In "A Lesbian-Feminist Journey Through Queer Nation" (2007) she states, "Although I do not think I will ever publish much queer or gay and lesbian scholarship, I have also been instrumental in beginning LGBT studies on my campus, as I was in beginning Lesbian Studies within Women's Studies during the 1970s."
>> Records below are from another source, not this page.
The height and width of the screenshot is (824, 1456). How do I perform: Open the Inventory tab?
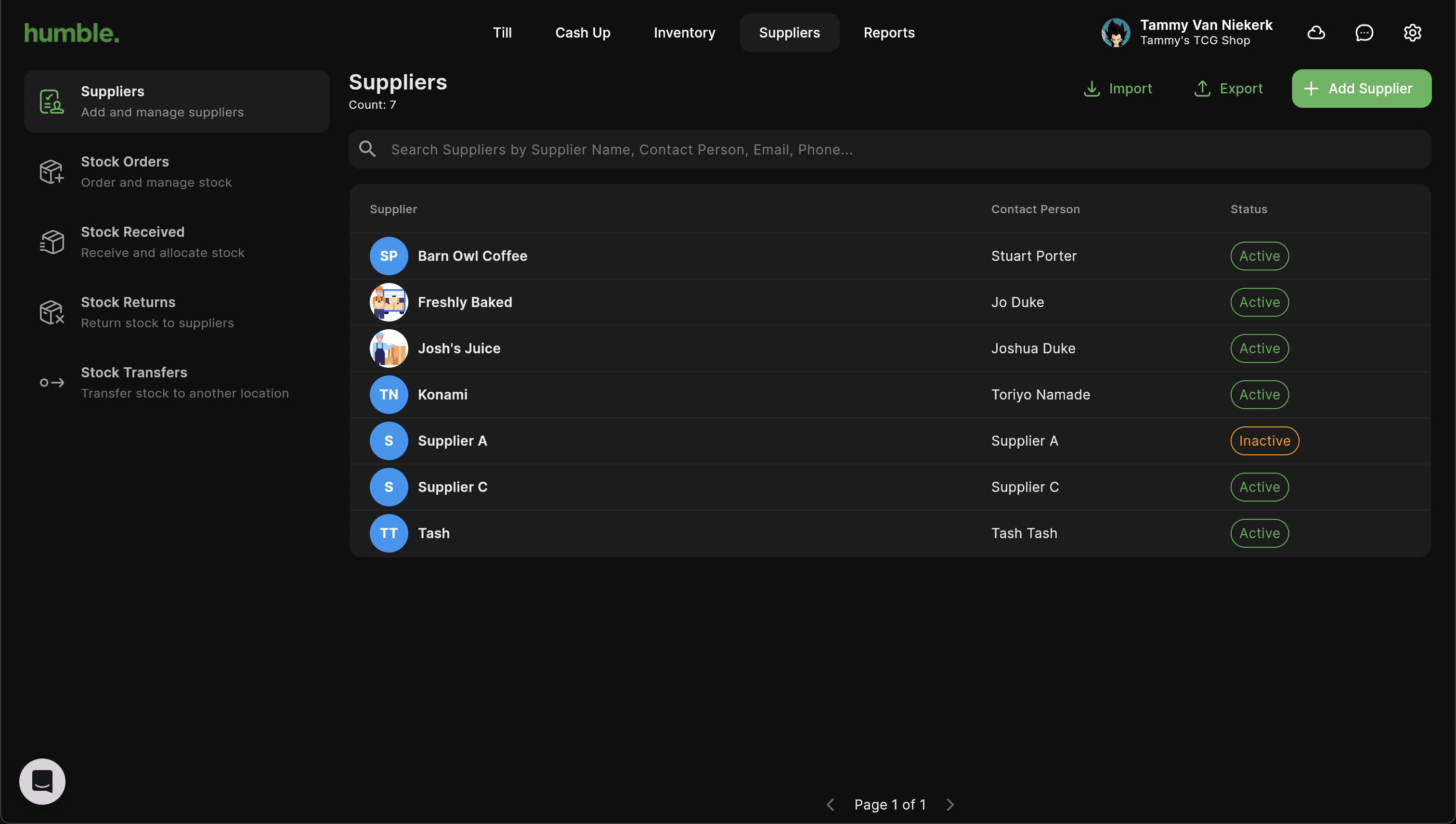684,33
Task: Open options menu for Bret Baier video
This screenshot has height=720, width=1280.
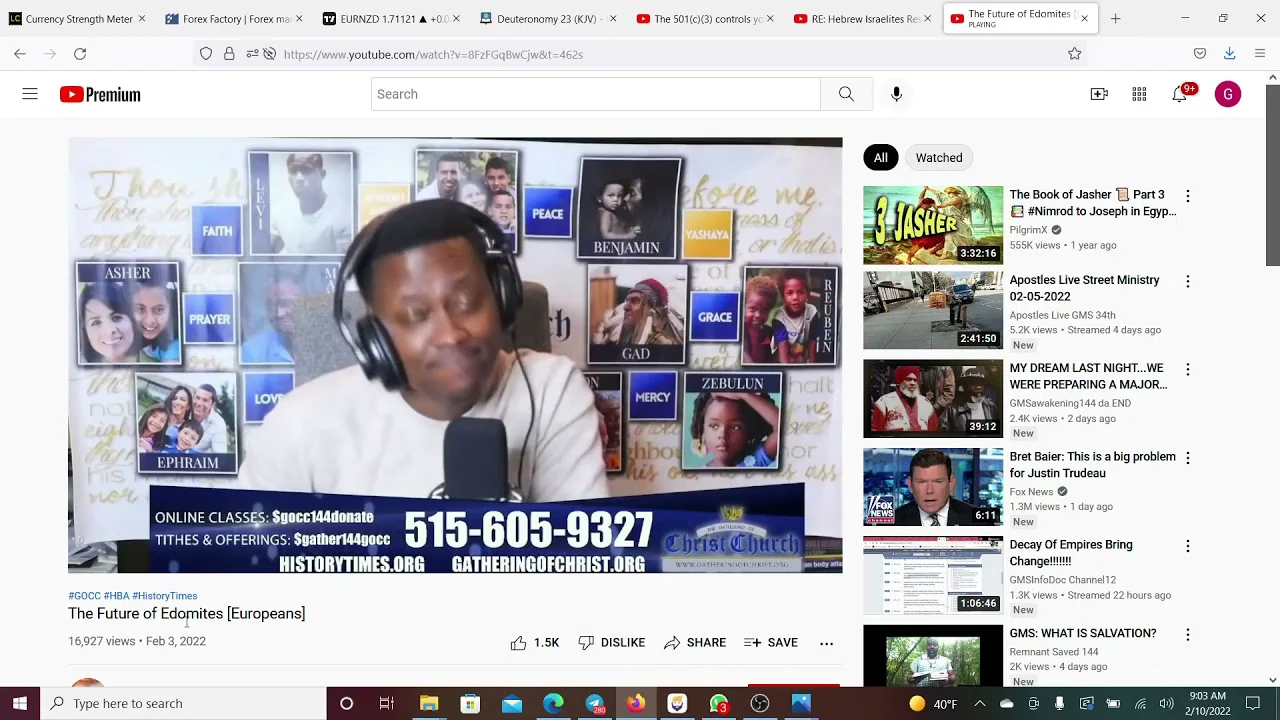Action: coord(1187,458)

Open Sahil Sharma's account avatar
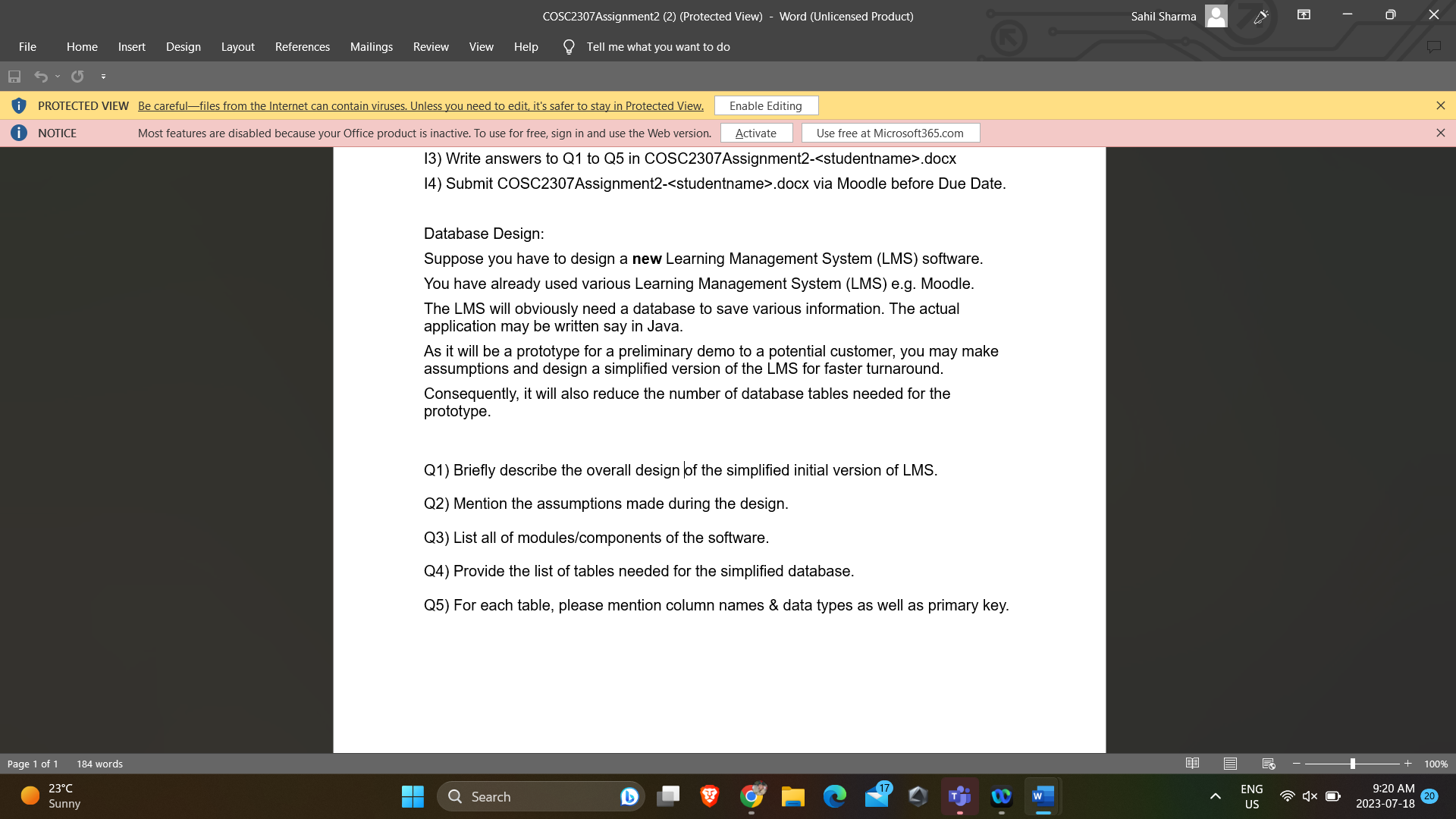pyautogui.click(x=1216, y=15)
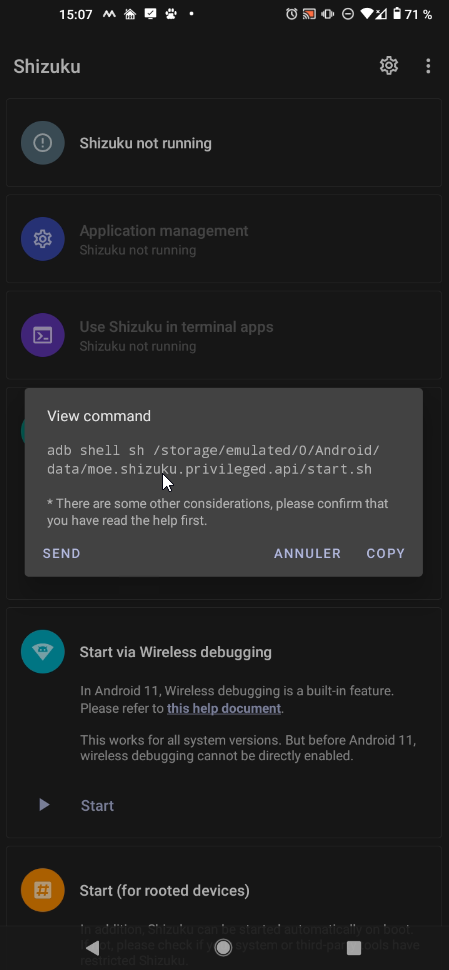Tap the Android recent apps square button
Screen dimensions: 449x970
tap(354, 948)
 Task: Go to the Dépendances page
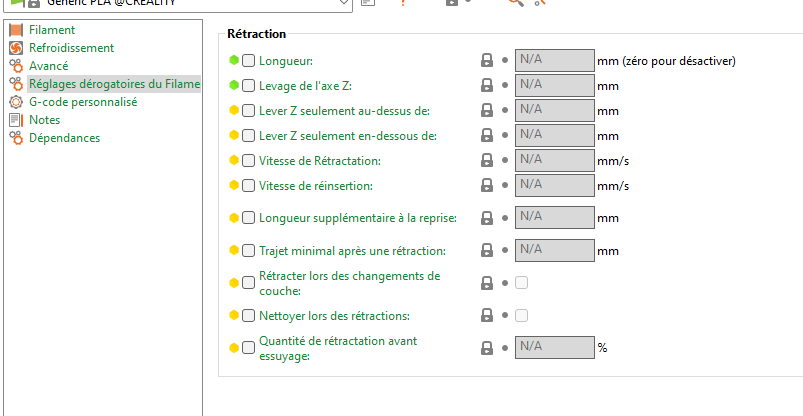click(64, 138)
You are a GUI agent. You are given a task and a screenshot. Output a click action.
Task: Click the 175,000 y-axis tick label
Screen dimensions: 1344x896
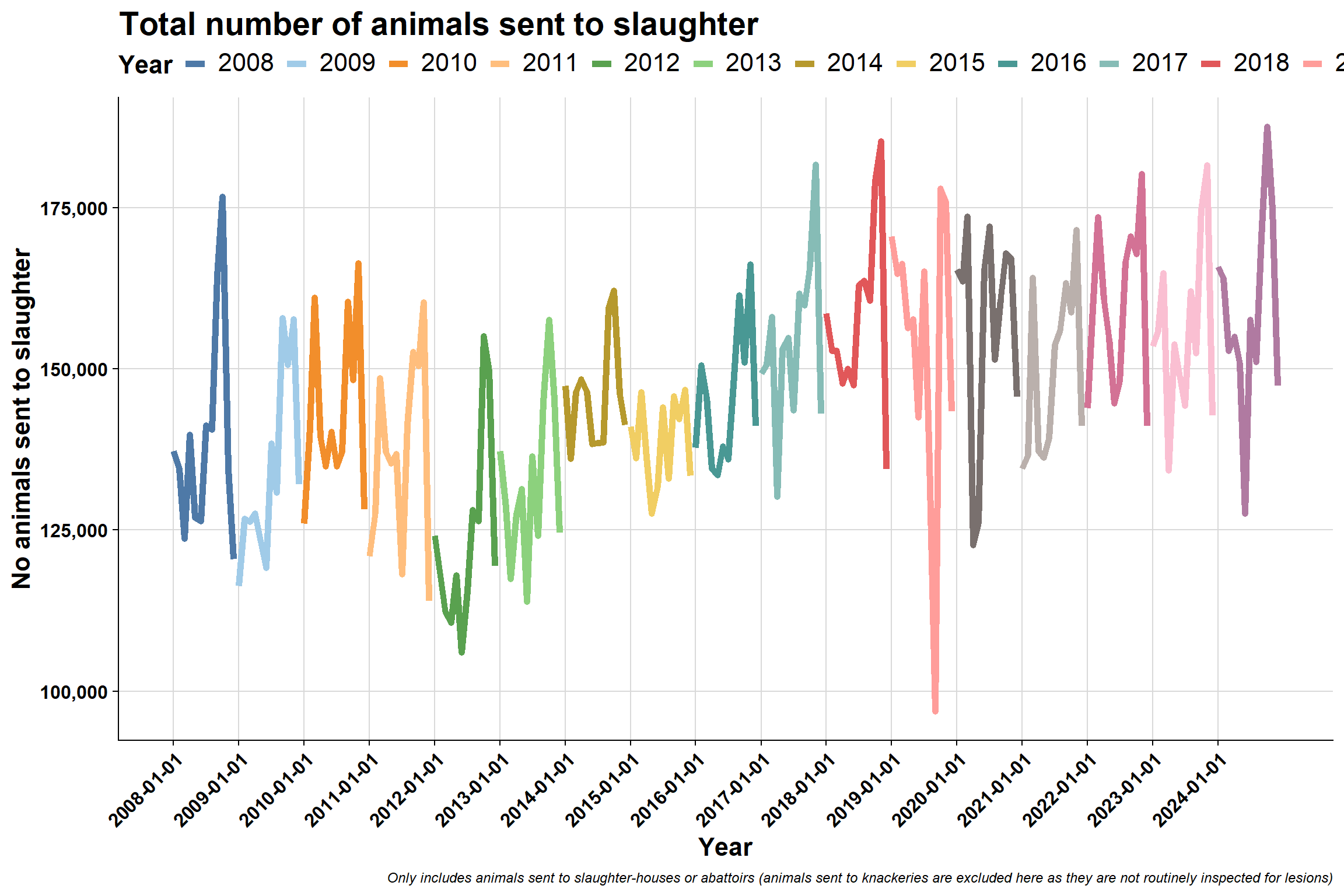pyautogui.click(x=74, y=209)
Zimmerman retired from teaching in 2010.

Zimmerman's papers are held in the Special Collections and University Archives of San Diego State University.

==Education==
Following high school, she entered the music program at Indiana University Bloomington with a focus on classical voice. However, when she graduated with honors in 1968, it was with a degree in philosophy. Afterwards, she earned her doctorate in English literature at the State University of New York Buffalo, While there, she discovered her feminist politics.

==Personal life==
Zimmerman is openly lesbian.

==Awards and honors==
Some of the awards received by Zimmerman include the Lambda Literary Award for Nonfiction in 1990 for The Safe Sea of Women: Lesbian Fiction 1969-1989, the Positive Visibility Award from GLAAD in 1996, the Most Influential Faculty Award in Women's Studies (which she received 3 times in 1985, 1990, and 1999), and the Alumni Association Distinguished Faculty Award in 2004.

==Works==
===Books===
- The Safe Sea of Women: Lesbian Fiction 1969-1989 (1990), Beacon Press, Boston, Massachusetts, ISBN 0807079049. (Examines and analyzes literature specifically through the lens and themes of lesbian experience.)
- Professions of Desire: Lesbian and Gay Studies in Literature (1995), ed., Modern Language Association of America, New York, NY, ISBN 0873525620.
- The New Lesbian Studies: Into the Twenty-First Century (1996), ed., The Feminist Press, New York, New York, ISBN 1558611355.
- Lesbian Histories and Cultures: An Encyclopedia (2000), ed., Garland Publishing, New York, New York, ISBN 0-8153-1920-7.